* [Instructions to follow]: In the project status notes below, turn the paragraph beginning "The idea is to use Bilateral Filtering" into a short list that keeps its main facts.

* [Document segment]:
......

Project HRI 1516 Object_Recognition status

##Current Pipeline##

Training Procedure

Segmentation using Mean shift algorithm
Adaptive Thresholding to convert to binary.
Find contours on the images
Draw bounding boxes if the contour area is > 500 pixels
Compute ORB features on the Regions of interest
Create a codebook of these features
Compress the codebook using kmeans clustering to reduce redundancy in features
For each training image create a histogram of these features
Use the histograms to train a Kernel SVM.

Testing Procedure

Segmentation using Mean shift algorithm
Adaptive Thresholding to convert to binary.
Find contours on the images
Draw bounding boxes if the contour area is > 500 pixels
Compute ORB features on the Regions of interest
For each RoI create a histogram of the computed features
Use the SVM trained in the training procedure to predict the labels for the current histogram corresponding to a RoI

##Stages of the current Pipeline##

Segmentation
Preprocessing
Feature Extraction
Preparing Training data
Classification

###Optimization strategies for Segmentation###

Idea1: Use different Segmentation strategies

####Tried and Tested####

Bilateral Filtering with Adaptive Thresholding
Gaussian Blurring with Adaptive Thresholding
Mean shift with Adaptive Thresholding
Watershed Segmentation
Super pixel Segmentation

The idea is to use Bilateral Filtering and Mean shift filtering in parallel on different machines to generate contours. Extract features on RoI's from both contours and continue the process. Priority 1

Idea2: Use a convolution network with bounding box regressors to identify RoI's

Note It would only make sense if we need better Segmentation quality. The current Segmentation process is effective enough to deal with most objects. We can only implement this if Idea1 does not pan out. Priority 4

Idea3: Bypass the Segmentation completely and use a sliding window approach

  Our current research indicates that this would require more time for processing and hence might not be real time.
  This has not been tried yet but may be we should. This would circumvent the Segmentation process entirely.
  We could make this **Priority 2**

  We have a 640 x 480 image, we can publish 10 topics which contain the region and transmit it to different computers.
  We can make use of the parallel processing in the lab to do the processing.

......

* [Data entries]:

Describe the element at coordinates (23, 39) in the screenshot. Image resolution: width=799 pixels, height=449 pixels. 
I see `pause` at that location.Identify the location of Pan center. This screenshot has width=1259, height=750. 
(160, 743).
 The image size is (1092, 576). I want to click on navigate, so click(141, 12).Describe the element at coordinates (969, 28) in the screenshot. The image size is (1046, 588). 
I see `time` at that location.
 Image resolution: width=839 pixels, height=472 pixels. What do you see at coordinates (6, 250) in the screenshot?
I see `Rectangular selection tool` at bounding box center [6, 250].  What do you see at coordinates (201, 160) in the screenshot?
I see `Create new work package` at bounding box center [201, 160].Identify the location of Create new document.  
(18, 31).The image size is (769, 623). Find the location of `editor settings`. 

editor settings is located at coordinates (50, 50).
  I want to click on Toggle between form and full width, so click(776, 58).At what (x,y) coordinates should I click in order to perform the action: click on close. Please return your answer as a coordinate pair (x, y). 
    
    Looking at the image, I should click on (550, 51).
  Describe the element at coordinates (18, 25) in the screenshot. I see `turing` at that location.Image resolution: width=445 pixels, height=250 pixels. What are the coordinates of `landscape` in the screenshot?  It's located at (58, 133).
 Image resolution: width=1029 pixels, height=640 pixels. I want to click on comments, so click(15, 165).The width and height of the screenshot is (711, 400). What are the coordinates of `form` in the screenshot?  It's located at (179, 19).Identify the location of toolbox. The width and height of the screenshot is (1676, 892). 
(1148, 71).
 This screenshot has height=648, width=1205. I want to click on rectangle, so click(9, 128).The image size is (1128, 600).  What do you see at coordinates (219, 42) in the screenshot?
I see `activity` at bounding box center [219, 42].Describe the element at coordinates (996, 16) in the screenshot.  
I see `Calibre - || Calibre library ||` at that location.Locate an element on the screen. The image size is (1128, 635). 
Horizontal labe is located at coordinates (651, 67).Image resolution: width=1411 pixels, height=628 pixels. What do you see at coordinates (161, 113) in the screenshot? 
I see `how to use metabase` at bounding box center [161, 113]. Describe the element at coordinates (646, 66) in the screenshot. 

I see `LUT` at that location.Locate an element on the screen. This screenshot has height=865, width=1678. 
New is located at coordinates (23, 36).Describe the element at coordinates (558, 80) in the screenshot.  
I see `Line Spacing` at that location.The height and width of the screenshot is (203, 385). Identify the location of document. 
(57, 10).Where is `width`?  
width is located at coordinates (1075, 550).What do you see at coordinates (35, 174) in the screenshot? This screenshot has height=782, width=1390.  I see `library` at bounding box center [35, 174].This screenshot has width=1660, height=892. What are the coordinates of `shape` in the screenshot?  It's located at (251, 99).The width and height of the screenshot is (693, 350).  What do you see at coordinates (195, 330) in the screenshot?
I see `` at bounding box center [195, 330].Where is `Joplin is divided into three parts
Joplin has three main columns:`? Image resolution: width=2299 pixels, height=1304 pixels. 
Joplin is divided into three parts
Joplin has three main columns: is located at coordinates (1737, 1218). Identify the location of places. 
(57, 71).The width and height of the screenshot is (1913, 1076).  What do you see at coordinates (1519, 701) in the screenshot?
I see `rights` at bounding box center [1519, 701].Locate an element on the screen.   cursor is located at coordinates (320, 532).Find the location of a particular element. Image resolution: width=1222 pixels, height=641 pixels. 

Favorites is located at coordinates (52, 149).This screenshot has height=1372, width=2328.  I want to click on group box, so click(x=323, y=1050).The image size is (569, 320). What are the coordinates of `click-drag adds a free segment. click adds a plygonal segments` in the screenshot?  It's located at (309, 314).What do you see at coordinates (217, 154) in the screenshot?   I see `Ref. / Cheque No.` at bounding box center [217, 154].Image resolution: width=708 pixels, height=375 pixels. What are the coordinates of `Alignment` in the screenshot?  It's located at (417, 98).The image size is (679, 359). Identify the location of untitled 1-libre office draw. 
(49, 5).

......

* [Written solution]:
- Run Bilateral Filtering and Mean shift filtering in parallel on different machines to generate contours.
- Extract features on RoIs from both sets of contours and continue the process.
- Priority: 1.